### Aim of the task
Here the answer should be the line with "Screen dimensions: 644x419" and all the lines after it through the end of the listing, each repeated exactly, and no other text.

^^^^

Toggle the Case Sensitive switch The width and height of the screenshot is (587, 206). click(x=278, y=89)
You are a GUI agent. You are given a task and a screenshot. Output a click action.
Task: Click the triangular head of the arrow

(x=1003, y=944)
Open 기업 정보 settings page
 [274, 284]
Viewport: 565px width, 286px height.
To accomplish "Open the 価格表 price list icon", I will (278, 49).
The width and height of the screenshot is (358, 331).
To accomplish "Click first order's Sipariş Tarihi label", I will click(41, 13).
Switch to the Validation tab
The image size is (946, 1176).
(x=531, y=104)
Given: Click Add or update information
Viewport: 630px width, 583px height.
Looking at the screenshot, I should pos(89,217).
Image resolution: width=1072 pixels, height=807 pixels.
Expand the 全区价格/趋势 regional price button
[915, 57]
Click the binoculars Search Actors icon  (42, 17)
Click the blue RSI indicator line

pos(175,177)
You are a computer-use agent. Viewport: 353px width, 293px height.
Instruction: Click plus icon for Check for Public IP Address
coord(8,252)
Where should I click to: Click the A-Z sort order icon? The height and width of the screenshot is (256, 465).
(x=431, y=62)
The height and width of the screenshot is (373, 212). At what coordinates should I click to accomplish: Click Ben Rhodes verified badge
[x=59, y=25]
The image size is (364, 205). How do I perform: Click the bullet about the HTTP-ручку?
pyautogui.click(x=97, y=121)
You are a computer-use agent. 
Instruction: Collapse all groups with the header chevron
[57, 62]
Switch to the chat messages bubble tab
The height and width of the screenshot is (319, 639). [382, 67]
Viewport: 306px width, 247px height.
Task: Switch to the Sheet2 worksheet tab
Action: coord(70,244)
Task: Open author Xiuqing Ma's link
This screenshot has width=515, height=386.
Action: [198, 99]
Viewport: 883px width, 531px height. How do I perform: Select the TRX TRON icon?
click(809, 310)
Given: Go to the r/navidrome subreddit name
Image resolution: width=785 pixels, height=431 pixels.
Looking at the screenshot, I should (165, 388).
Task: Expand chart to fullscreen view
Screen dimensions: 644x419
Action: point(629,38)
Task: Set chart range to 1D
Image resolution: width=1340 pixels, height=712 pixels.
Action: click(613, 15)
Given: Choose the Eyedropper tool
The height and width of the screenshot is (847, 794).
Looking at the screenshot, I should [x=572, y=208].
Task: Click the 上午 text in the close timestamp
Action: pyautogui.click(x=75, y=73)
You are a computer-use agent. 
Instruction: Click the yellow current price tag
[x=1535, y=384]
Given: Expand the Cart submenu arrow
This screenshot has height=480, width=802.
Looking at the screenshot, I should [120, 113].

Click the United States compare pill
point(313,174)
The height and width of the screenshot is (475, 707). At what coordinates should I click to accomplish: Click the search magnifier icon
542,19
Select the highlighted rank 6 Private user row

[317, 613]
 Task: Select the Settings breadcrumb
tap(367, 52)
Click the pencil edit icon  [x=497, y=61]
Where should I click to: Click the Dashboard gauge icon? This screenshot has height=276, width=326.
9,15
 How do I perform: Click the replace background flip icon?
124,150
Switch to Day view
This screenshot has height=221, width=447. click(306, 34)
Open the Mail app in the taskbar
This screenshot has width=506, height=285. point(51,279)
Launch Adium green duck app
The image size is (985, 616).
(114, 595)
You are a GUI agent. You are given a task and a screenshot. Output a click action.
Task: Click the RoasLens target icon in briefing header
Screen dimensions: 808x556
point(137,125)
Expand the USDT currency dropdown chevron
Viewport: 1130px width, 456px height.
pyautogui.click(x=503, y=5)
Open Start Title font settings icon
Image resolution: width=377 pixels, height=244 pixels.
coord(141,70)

^^^^

### Answer below
Screen dimensions: 644x419
Action: point(629,38)
Task: Set chart range to 1D
Image resolution: width=1340 pixels, height=712 pixels.
Action: click(613, 15)
Given: Choose the Eyedropper tool
The height and width of the screenshot is (847, 794).
Looking at the screenshot, I should [x=572, y=208].
Task: Click the 上午 text in the close timestamp
Action: pyautogui.click(x=75, y=73)
You are a computer-use agent. 
Instruction: Click the yellow current price tag
[x=1535, y=384]
Given: Expand the Cart submenu arrow
This screenshot has height=480, width=802.
Looking at the screenshot, I should [120, 113].

Click the United States compare pill
point(313,174)
The height and width of the screenshot is (475, 707). At what coordinates should I click to accomplish: Click the search magnifier icon
542,19
Select the highlighted rank 6 Private user row

[317, 613]
 Task: Select the Settings breadcrumb
tap(367, 52)
Click the pencil edit icon  [x=497, y=61]
Where should I click to: Click the Dashboard gauge icon? This screenshot has height=276, width=326.
9,15
 How do I perform: Click the replace background flip icon?
124,150
Switch to Day view
This screenshot has height=221, width=447. click(306, 34)
Open the Mail app in the taskbar
This screenshot has width=506, height=285. point(51,279)
Launch Adium green duck app
The image size is (985, 616).
(114, 595)
You are a GUI agent. You are given a task and a screenshot. Output a click action.
Task: Click the RoasLens target icon in briefing header
Screen dimensions: 808x556
point(137,125)
Expand the USDT currency dropdown chevron
Viewport: 1130px width, 456px height.
pyautogui.click(x=503, y=5)
Open Start Title font settings icon
Image resolution: width=377 pixels, height=244 pixels.
coord(141,70)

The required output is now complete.